Ben Bernanke has shown himself to be an extremely aggressive steward of the Fed, said Robert Tipp, chief investment strategist for Prudential Fixed Income with $240 billion in assets under management.

Given the Fed's disappointment with the economic results, it wasn't surprising to see Bernanke clearly go to the mat to get as much out of his committee as is possible at this point in time to help the economy, Tipp said.

Because consensus behind policy decisions is valued at the Fed, such a high degree of opposition could yet signal a high bar to an even bolder move like bond-buying.

But on Tuesday the need to calm markets carried the day, an indication of the high priority the Depression scholar places on preventing panics from taking hold.
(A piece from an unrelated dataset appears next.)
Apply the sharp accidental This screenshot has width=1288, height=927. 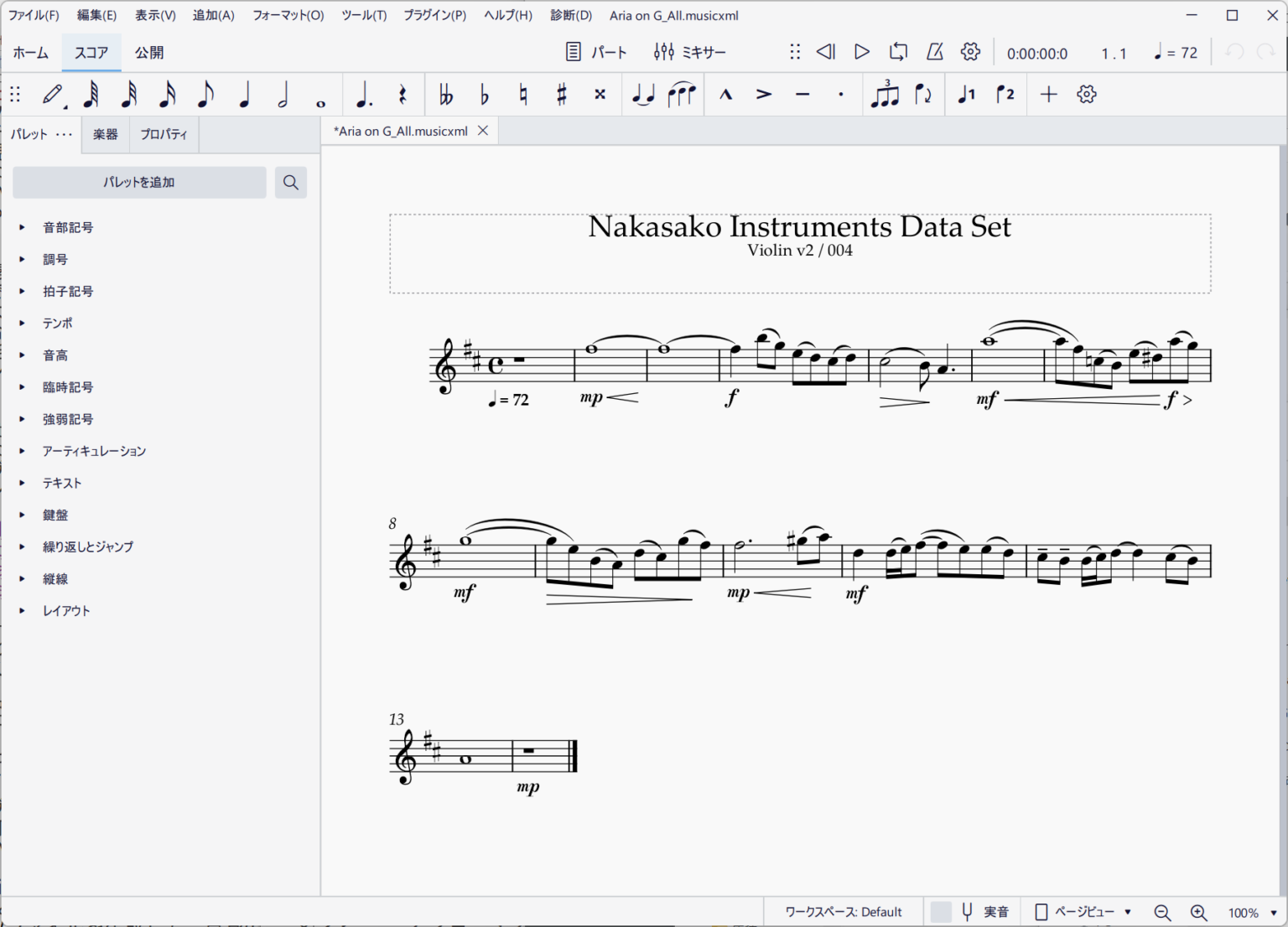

The memory of the crisis that began in 2007, when the Fed was criticized for being slow in its initial response, is also undoubtedly fresh in the Fed's mind.

First-day reaction to the Fed's moves was promising.

Stocks, after falling on the announcement, posted hefty gains on the day, with the S&P 500 registering its best session in more than two years.

Bernanke is not the only central banker facing fractured views on monetary policy among his colleagues in turbulent times: four members of the European Central Bank last week opposed the reactivation of the ECB's bond buying program aimed at supporting Italy and Spain.

The U.S. central bank was under pressure to respond to a stream of discouraging developments that were capped by an historic downgrade of U.S. debt quality on Friday.

Stock markets fell more than 15 percent in the last two weeks, including a dramatic plunge of more than 6 percent on Monday, the worst drop since December 2008.

With economists cutting forecasts for growth in the second half of the year and the Fed's own forecast of 2.7 percent to 2.9 percent looking wildly optimistic, eyes were on the central bank to provide something that would at a minimum not further spook financial markets.

What they came up with was a small step that merely corroborated the view held by many analysts that higher rates aren't likely until the year after next.

The Fed buttressed that message, however, by acknowledging growth was likely to be weaker than their own forecast. It also made clear other stronger options are on the table, including more bond buying.

No way, said three leading Fed hawks, who had swallowed objections to easy money policy all year long and voted four times to see the Fed's $600 billion bond buying program through to its conclusion in June.

Dallas Fed President Richard Fisher, Minneapolis Fed President Narayana Kocherlakota and Philadelphia Fed President Charles Plosser all voted against the Fed's decision on Tuesday. They preferred to continue to say conditions warrant exceptionally low interest rates for an extended period, rather than specifying that rates are likely to stay low through mid-2013, the Fed said.

Fed dissents are not unusual -- another hawk, Kansas City Fed President Thomas Hoenig dissented against easy money policies at every meeting in 2010.

Consensus is viewed as a way of lending authority to the Fed's policy decisions and also shields the central bank from political interference by papering over ideological differences.

Tuesday's outcome signals that a central cohort of Bernanke allies, including Vice Chair Janet Yellen and New York Fed President Bill Dudley, are willing to push through decisions to spur growth, even when doing so exposes rifts.

Bernanke's willingness to countenance three dissents may be evidence of a shift toward a majority rule decision-making process, and in a majority rule environment the hawkish minority becomes even more marginalized, JP Morgan economist Michael Feroli said.